If you do this consistently you will find product market fit over time.

Writing a Problem Statement

A strong problem statement answers five questions.

Who is experiencing the problem?
What is the problem? Describe the gap between the current and desired state.
Where does the problem occur?
When does it occur?
Why is it worth solving? Focus on the impact of a solution.

A good example is:
The lack of access to clean water in rural areas of developing countries is leading to increased incidence of water borne diseases and impeding socio economic development.

Notice there is no mention of a solution. That is why your problem statement becomes your north star. Anything that effectively solves the problem can become your product.

A Natural Way to Understand Zero to One

Although zero to one is the hardest part of innovation, it is also the most natural in terms of how humans instinctively solve problems. To illustrate this, imagine a small story.
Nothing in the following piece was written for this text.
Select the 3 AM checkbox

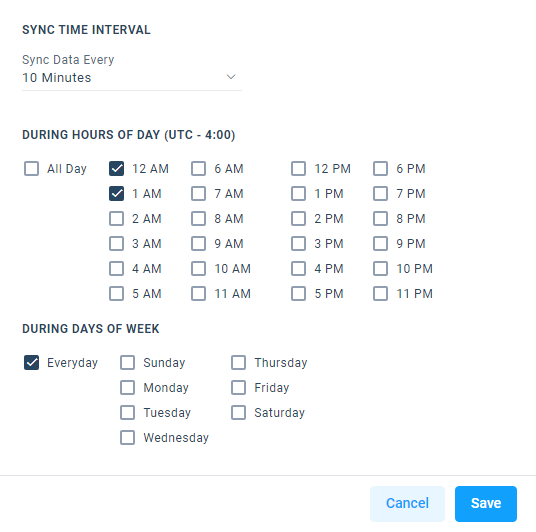coord(117,243)
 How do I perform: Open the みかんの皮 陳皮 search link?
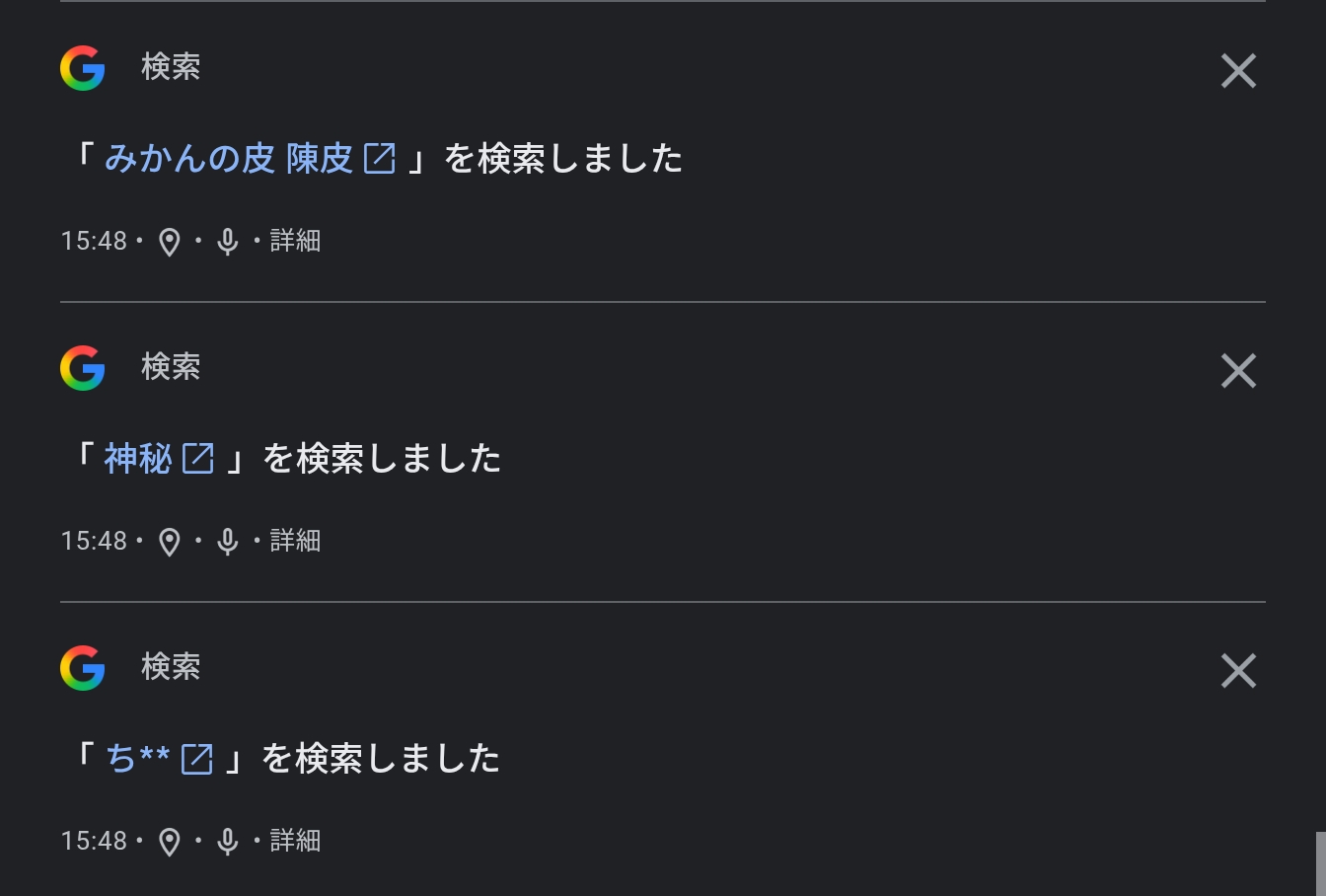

Your family has washed up on a desert island. There is plenty of fruit and shellfish, but you do not recognise any of it. You have two children. One can eat anything without trouble. The other has strong allergies.

What is your first step?

You gather a small amount of the food that looks most promising. You do not waste energy collecting everything. You start small because you can always gather more if it turns out to be safe.

Next you try a tiny amount yourself. Then you give a small amount to the child with the stronger stomach. You would never give a large amount to the child with allergies because the consequences could be severe. You use your relational trust to encourage your first child to try it. They trust you because you are their parent and you would never knowingly put them at risk.

If the first child tolerates the food, you have taken the maximum appropriate risk and learned what you needed. You can then introduce a small amount to your more vulnerable child. You have maximised learning while managing consequences. You also chose the food that is most abundant because there is no point testing something you cannot scale. If it works for both children, you have solved the problem for the whole family. You have gone from zero to one.

This is exactly what test and learn looks like. It is instinctive to all of us. The modern world of work often pushes us away from this natural logic, but we need to bring it back.

Because this is how you go from zero to one.